I had such a weird dream last night. I mean, it was so out of step with my current reality!
Usually, the meanings of dreams reveal themselves pretty quickly but this one eluded me, even after several details being recalled.
Since I just couldn't figure out its message, I did a little Heart Math to put myself in a better receiving mode. I then got the intuition for automatic writing, just letting one's subconscious mind decide what to write without stopping to think about meaning.
Well, it turns out my dream represented the continuation of a dysfunctional pattern that my mind was logically trying to keep going, even though I feel my current life is dysfunctional no longer and neither is my heart!
This reminded me of Moses in the desert, walking around in circles for 40 years...
Now, why did they all do that? So that a brand-new generation could be born in freedom. Even though they technically had already broken free from the shackles of slavery, their minds were still programmed in the slavery mentality, hence the need to wander around long enough that a brand-new generation could be born into something totally different.
For this brand-new generation, slavery was not an option, it wasn't even a memory! Therefore, they were much freer than their parents and able to pursue their dreams far beyond just the ideal of becoming free.

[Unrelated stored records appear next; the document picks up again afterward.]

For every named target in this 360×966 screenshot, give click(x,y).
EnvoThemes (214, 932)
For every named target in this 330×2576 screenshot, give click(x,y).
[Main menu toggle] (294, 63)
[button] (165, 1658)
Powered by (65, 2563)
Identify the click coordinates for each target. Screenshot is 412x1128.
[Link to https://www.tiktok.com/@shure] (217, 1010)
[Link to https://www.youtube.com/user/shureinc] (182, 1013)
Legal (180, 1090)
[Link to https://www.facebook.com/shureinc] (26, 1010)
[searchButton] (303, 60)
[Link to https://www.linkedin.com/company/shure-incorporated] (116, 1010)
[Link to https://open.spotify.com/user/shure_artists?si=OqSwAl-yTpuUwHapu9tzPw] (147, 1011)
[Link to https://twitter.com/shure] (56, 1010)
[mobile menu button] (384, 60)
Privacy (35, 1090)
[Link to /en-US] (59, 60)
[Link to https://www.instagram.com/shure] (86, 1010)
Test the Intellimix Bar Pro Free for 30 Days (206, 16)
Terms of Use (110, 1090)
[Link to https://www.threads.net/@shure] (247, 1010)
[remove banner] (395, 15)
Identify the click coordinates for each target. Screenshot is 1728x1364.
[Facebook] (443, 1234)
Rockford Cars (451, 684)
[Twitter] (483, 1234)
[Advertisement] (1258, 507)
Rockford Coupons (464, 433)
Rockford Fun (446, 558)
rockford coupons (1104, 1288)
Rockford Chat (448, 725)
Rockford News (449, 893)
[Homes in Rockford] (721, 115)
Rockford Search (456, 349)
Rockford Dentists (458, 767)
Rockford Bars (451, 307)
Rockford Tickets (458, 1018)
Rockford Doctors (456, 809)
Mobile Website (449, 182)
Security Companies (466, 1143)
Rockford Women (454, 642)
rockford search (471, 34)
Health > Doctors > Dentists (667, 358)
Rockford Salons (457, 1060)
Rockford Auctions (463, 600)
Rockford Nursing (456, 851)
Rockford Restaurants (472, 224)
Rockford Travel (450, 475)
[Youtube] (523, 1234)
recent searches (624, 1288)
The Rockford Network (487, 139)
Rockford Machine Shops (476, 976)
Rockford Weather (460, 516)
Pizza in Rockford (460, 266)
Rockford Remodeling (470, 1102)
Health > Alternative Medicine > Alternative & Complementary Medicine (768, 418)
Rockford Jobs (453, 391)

That's what my weird dream was telling me: my subconscious mind was still in the groove of hardship, strain and danger. And there's no more need for that. Since the end of 2012, everything changed but as I'm finding out, it does take a while to acclimate to this new reality.
So during my automatic writing, I asked: how could I break free from my own self-imposed slavery?
I've been saying affirmations out loud for months now, I know how powerful they are.
I was then given this lovely new declaration to affirm:
''I am free from any kind of bondage. I cut the links and cords binding me to past experiences that make me feel defeated. I am alive with promise. I am magnificent and I am ready to come into my power as of this moment. I am well and free and I live in perfect abundance. I take control of my life and steer it in the direction of my choosing. I am successful, grand and mighty and I radiate love, joy, compassion and quiet strength. I feel the joy of God in my body more and more and I am able to find new ways to express these energies. I am powerful. I change my life to my liking. I have a wonderful, loving partner and it is proper for me to require this because I am ready to spread my Joy to empower others, both in my community and around the world. This is as I say and I make it so.''
I feel these are the perfect words to accompany a drawing I made when I was little. I rediscovered it a few days ago when my 11 year-old neighbour Alexandra came over after school for help with her homework. As we chatted, I got out this scrapbook my grandmother had gifted each of her grandkids when we were little. It had a section for every school year and it turns out I'd saved a lot of art! I showed the drawings to Alexandra. She got a kick out of it and so did I.
I see a little girl, happy and shiny, with a huge star right above her head. The sun is out, the moon is out, her best friend's there, birds are flying around and the picture reflects a giant sort of optimism. A true knowing of how great, happy and wonderful life can be. This little girl was still connected to Spirit, she was truly in the Flow. And you know what? So am I.